Try it:
For this exercise, copy the data exactly and omit any images.

───── Given entries ─────

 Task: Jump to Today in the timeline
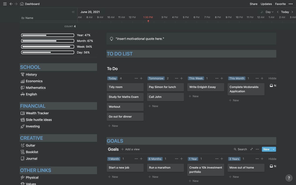285,12
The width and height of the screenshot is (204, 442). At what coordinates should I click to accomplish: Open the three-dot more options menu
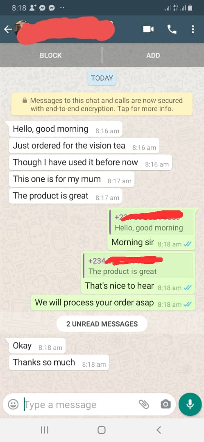193,29
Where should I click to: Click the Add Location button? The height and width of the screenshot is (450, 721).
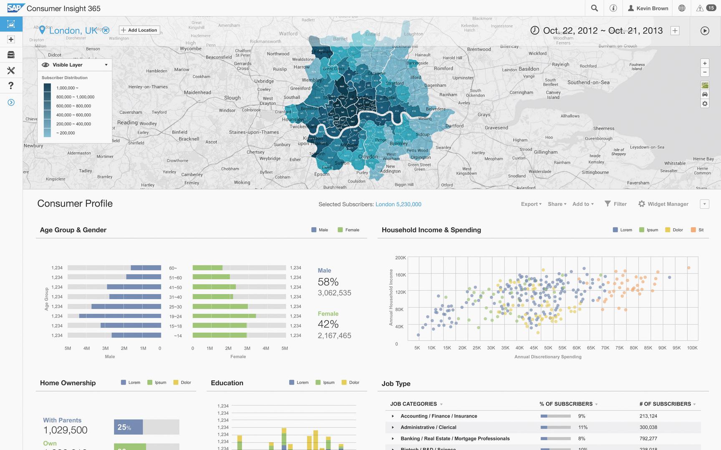pyautogui.click(x=139, y=30)
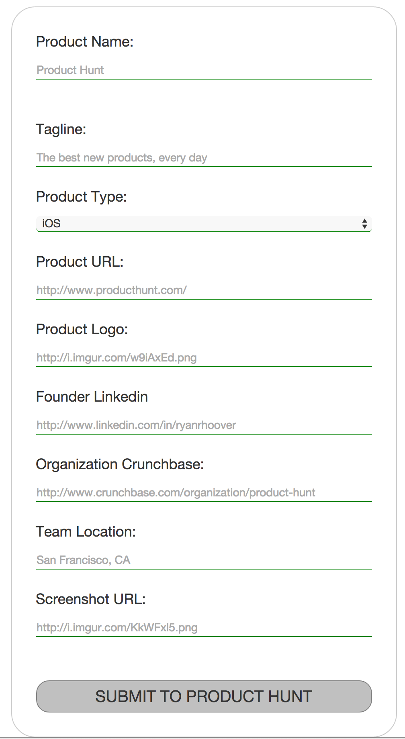405x739 pixels.
Task: Click the Product URL input field
Action: click(x=204, y=290)
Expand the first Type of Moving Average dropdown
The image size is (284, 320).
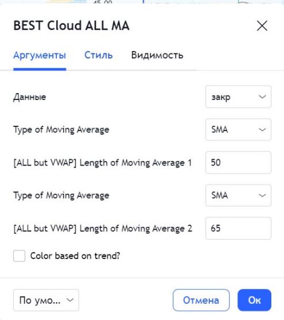(x=238, y=130)
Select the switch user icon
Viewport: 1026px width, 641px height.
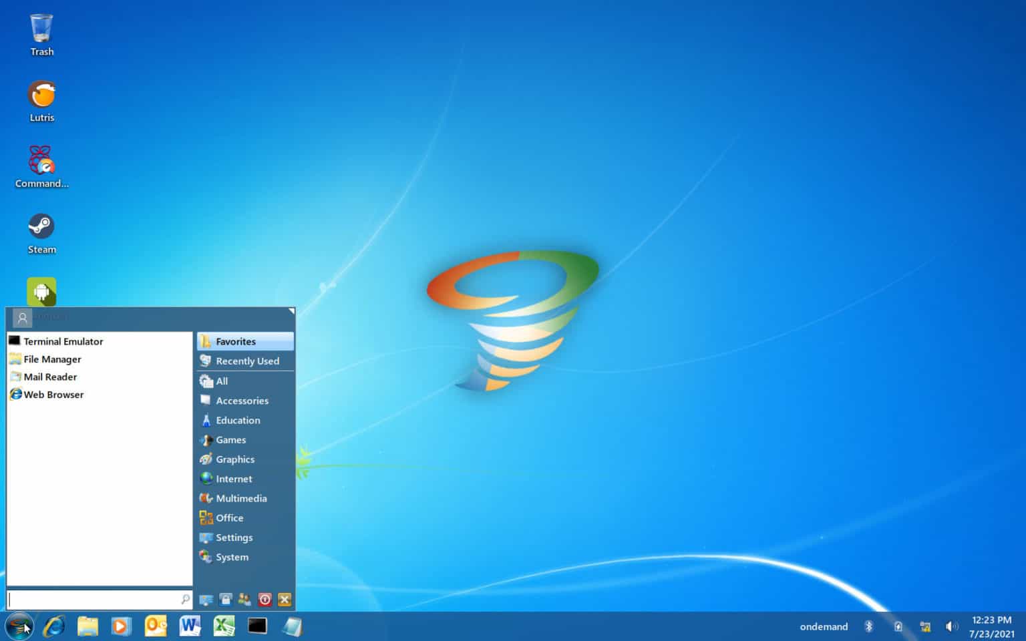(244, 599)
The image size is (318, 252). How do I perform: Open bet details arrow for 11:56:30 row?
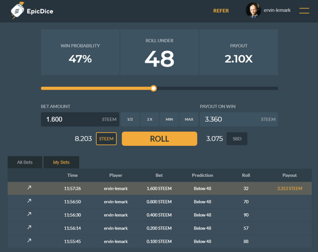29,214
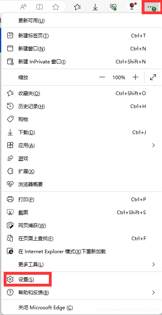Click the Immersive Reader book icon

click(x=39, y=7)
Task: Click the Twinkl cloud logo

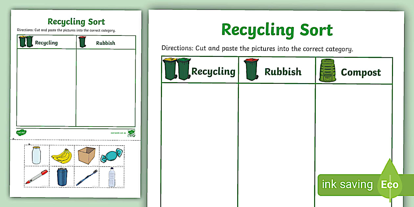Action: tap(21, 132)
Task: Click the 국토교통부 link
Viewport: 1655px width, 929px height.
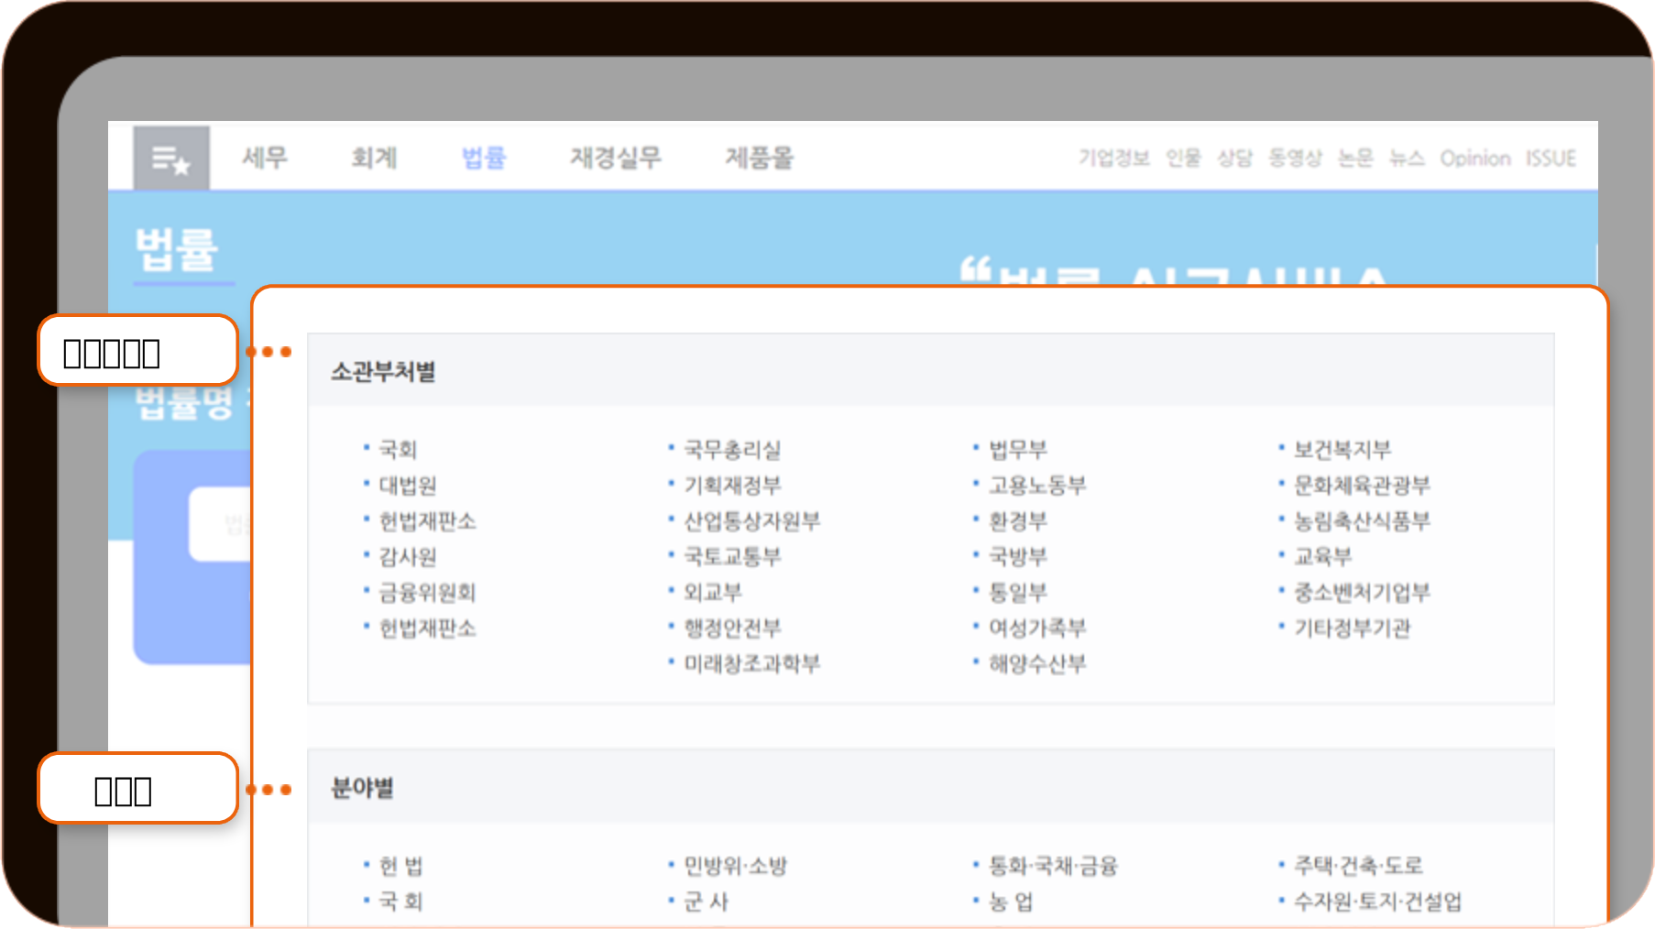Action: 732,556
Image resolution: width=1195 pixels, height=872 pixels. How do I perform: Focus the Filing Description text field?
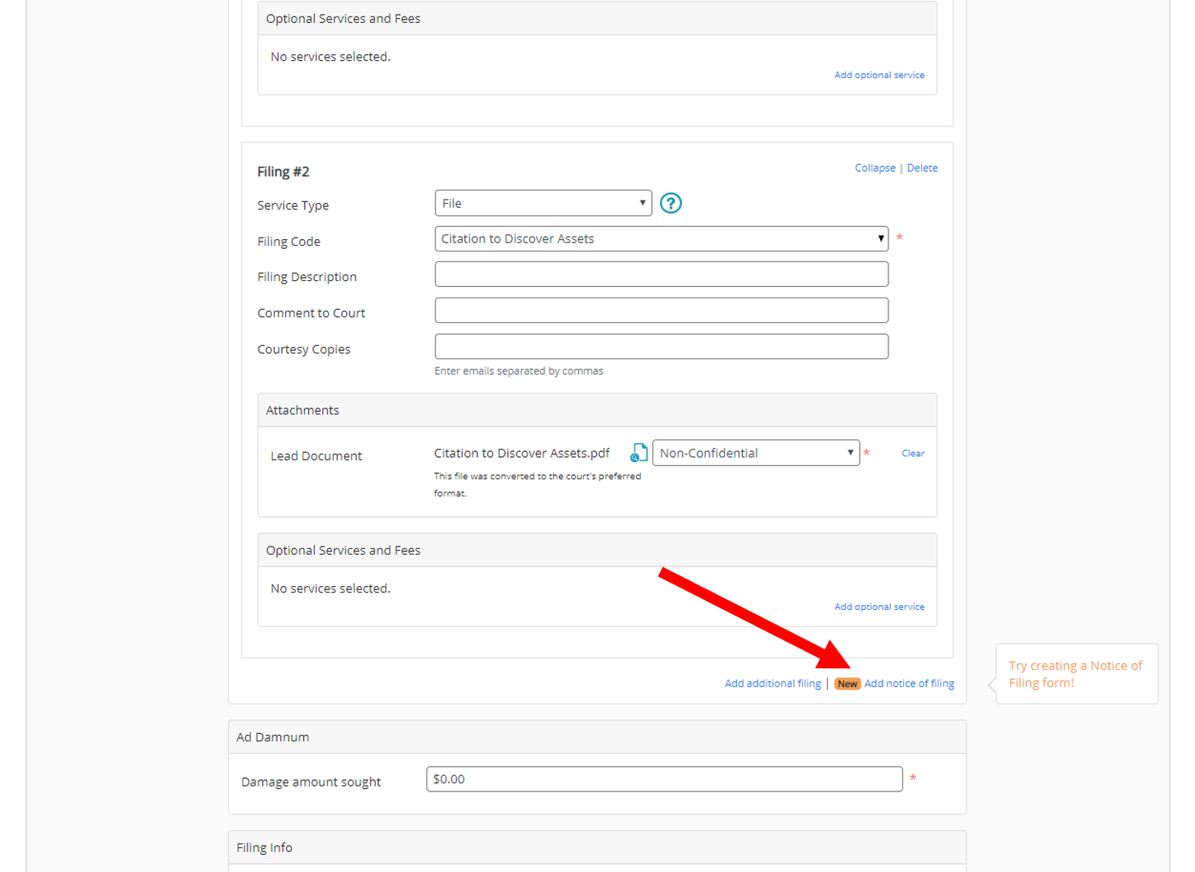tap(661, 275)
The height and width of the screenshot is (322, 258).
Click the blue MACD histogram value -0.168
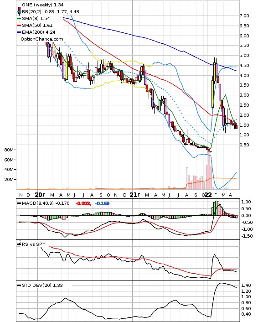[x=102, y=203]
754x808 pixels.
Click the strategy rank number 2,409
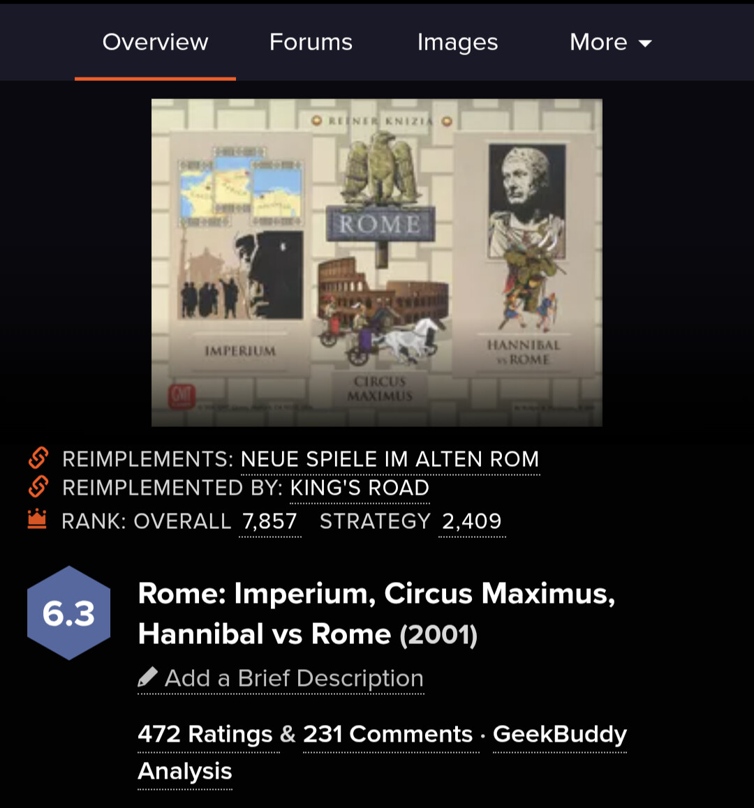[x=472, y=521]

─────

Task output:
 Task: Jump to Today in the timeline
285,12
The width and height of the screenshot is (204, 442). At what coordinates should I click to accomplish: Open the three-dot more options menu
193,29
Where should I click to: Click the Add Location button? The height and width of the screenshot is (450, 721).
pyautogui.click(x=139, y=30)
405x739 pixels.
Task: Click the Product URL input field
Action: click(x=204, y=290)
Expand the first Type of Moving Average dropdown
The image size is (284, 320).
(x=238, y=130)
Select the switch user icon
Viewport: 1026px width, 641px height.
(244, 599)
The image size is (318, 252). How do I perform: Open bet details arrow for 11:56:30 row?
29,214
Click the Immersive Reader book icon

click(x=39, y=7)
Task: Click the Twinkl cloud logo

Action: tap(21, 132)
Task: Click the 국토교통부 link
Viewport: 1655px width, 929px height.
Action: 732,556
Image resolution: width=1195 pixels, height=872 pixels. How do I perform: Focus the Filing Description text field?
tap(661, 275)
The height and width of the screenshot is (322, 258).
Click the blue MACD histogram value -0.168
[x=102, y=203]
754x808 pixels.
Click the strategy rank number 2,409
[x=472, y=521]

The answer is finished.